WHAT YOU ARE ASKED TO DO:
All lines in the entries below that hold "each" make up the answer.

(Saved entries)
==================================================

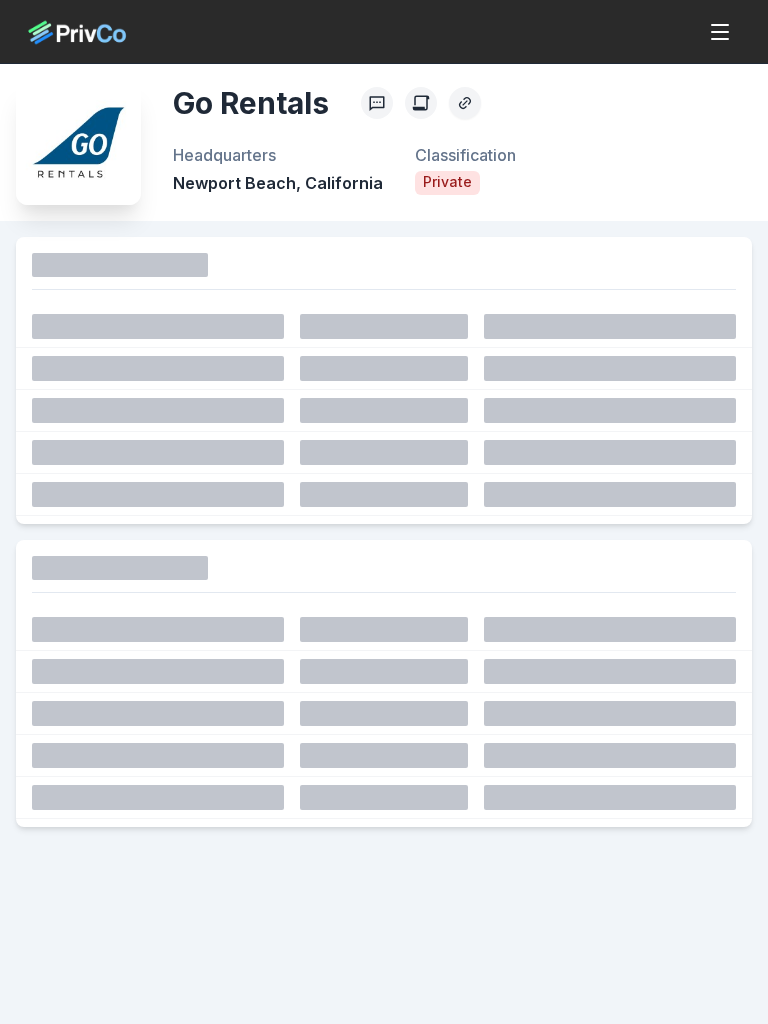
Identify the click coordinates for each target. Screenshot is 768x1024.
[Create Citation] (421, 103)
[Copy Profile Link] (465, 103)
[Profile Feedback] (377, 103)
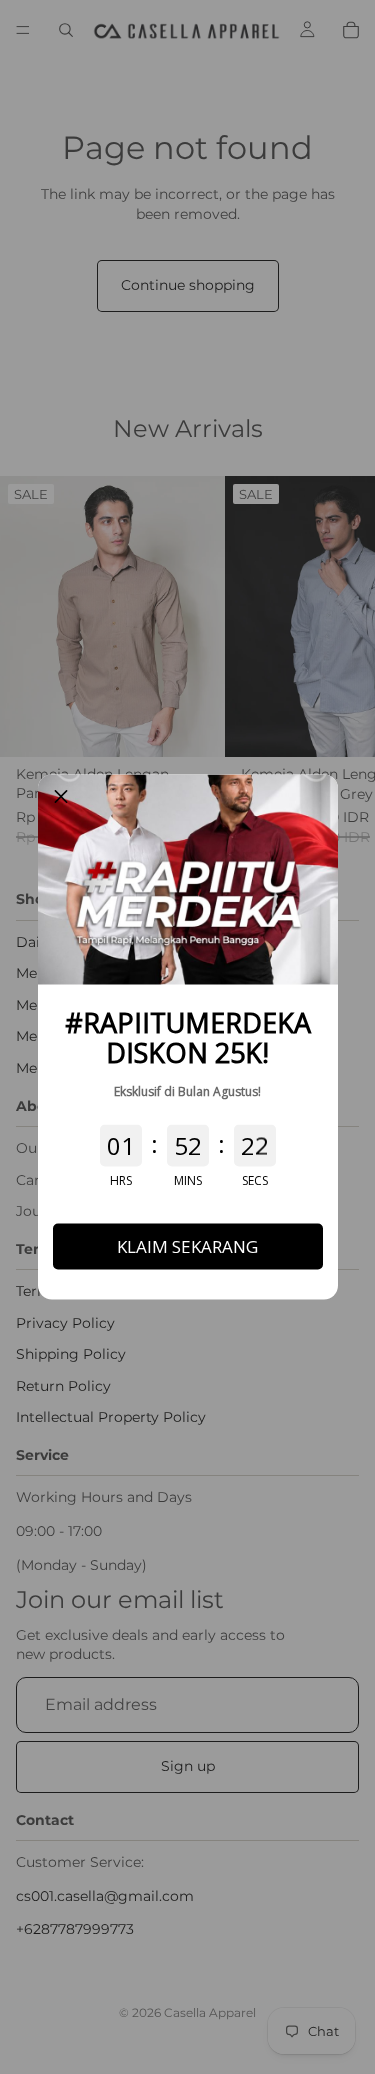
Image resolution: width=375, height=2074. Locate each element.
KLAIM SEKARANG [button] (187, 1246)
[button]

==================================================

ANSWER TO THIS EXERCISE:
Identify the click coordinates for each target. Screenshot is 768x1024.
Image resolution: width=375, height=2074. Locate each element.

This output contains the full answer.